I read something once in a Marshall Macluhan book (I forget which one) that the need for highly coherent world models began with writing – the need for eliminating or justifying contradictions in Scripture. He argumented that non-writing cultures (perhaps a generalization as big as “Oriental people” or “native people”) had specific knowledge “islands” without much need of tracing a coherent whole.
Thanks for the great article. 🙂
Gordon
Posted April 21st 2010 at 10:31 am | Permalink
Right there with you on the Victorian thing.
In fact, the lack of a wider understanding of how Victorian imperial ideals underpins a large parts of modern magic frustrates me.
I wrote something about this the other day if you’re interested.
https://enfolding.org//runesoup.com/2010/04/historiography-the-wizards-lost-art/
scribbler
Posted April 22nd 2010 at 12:10 pm | Permalink
I learned esoteric kabbalah from the usual sources (Crowley, Regardie, Case, etc.) in my teens, which puts it over thirty years ago. The odd thing is that although I don’t at all strictly follow the rigid scheme of correspondences and paths the Golden Dawn laid out, I find that the tree is just “there” in my head, even after a period of about fifteen years in which I didn’t actively pursue Western mysticism, only martial arts and far eastern philosophy. But the tree is there.
Your closing remark: “I suspect, that for much of my own practice, its been something more akin to a rough sketch than a fully-ordered schema.” struck a chord in me. That’s more or less how I view it anymore. It’s a convenient pattern to use for analyzing things or to impose a pattern to clear the fog when things get confusing, but I don’t engage in foolish efforts to try squeezing everything that exists (kicking and screaming as you squeeze them) into pigeonholes, just so I can feel the comfort of having everything sorted.

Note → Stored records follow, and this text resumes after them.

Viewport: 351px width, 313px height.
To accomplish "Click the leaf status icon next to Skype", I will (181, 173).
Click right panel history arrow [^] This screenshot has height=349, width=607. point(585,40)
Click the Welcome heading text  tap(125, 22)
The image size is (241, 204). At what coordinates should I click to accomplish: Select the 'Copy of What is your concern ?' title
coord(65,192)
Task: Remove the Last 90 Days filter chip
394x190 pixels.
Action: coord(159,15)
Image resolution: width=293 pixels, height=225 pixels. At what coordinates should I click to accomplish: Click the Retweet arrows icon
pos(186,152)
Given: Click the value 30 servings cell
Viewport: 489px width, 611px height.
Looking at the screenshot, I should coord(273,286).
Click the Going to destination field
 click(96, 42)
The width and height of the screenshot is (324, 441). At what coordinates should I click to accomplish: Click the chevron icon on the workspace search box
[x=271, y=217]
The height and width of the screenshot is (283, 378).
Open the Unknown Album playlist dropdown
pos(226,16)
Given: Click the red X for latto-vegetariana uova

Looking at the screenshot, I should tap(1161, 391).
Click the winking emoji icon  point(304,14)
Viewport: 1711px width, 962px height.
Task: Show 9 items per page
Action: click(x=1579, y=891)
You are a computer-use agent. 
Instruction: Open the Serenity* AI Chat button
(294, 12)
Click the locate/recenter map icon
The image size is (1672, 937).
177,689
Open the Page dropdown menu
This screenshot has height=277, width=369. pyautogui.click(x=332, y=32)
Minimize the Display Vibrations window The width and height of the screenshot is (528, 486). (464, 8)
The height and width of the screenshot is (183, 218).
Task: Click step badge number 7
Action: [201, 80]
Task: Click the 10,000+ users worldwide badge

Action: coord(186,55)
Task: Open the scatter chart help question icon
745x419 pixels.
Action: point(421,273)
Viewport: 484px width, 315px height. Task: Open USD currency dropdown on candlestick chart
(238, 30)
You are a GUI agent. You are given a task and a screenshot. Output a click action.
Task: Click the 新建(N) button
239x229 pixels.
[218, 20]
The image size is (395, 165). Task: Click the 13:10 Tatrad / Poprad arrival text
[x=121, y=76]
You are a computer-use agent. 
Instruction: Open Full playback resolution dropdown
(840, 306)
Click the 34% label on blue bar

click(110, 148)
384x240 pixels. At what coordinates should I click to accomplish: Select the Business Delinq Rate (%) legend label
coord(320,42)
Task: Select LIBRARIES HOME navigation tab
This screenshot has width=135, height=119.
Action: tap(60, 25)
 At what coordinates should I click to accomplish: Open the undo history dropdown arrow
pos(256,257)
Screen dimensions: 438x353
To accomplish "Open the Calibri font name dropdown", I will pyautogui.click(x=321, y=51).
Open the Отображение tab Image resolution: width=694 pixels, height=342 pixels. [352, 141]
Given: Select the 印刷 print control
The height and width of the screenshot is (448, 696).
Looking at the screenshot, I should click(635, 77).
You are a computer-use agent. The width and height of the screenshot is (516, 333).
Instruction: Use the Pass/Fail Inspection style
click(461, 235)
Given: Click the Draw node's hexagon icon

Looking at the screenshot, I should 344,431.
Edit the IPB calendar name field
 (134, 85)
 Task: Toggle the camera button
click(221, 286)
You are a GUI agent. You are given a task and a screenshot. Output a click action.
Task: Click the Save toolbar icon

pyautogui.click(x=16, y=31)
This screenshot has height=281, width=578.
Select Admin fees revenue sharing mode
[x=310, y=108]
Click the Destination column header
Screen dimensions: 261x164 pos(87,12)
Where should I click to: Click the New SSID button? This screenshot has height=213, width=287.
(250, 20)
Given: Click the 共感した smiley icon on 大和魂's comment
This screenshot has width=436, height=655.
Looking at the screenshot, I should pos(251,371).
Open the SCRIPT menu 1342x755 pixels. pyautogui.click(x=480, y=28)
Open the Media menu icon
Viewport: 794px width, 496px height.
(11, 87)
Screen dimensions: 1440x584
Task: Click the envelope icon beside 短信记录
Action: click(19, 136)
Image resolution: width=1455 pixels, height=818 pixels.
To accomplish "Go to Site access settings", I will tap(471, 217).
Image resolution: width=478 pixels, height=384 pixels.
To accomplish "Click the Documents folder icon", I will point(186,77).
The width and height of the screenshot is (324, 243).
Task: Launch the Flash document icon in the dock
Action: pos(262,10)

You have to live with the fact that lots of times you’ll be surprised by where you find things and what you find them associated with.
Phil Hine
Posted April 22nd 2010 at 7:04 pm | Permalink
I’m more familiar with Walter Ong’s work on literacy and culture – but this is certainly a thread I’ll be picking up on in due course.
I did feel that way myself, but as I began to study the 19th century in more depth, I began to find it downright fascinating.
I’ll be returning to some of the ideas I’ve presented here in due course – particularly the comment about “sketch maps” in relation to scribbler’s point to impose a pattern to clear the fog when things get confusing.
Psyche
Posted May 10th 2010 at 7:23 pm | Permalink
This brings to mind Ronald Hutton’s quip that:
I’m on the fence as to whether or not this is desirable, though I’ve little doubt it remains true.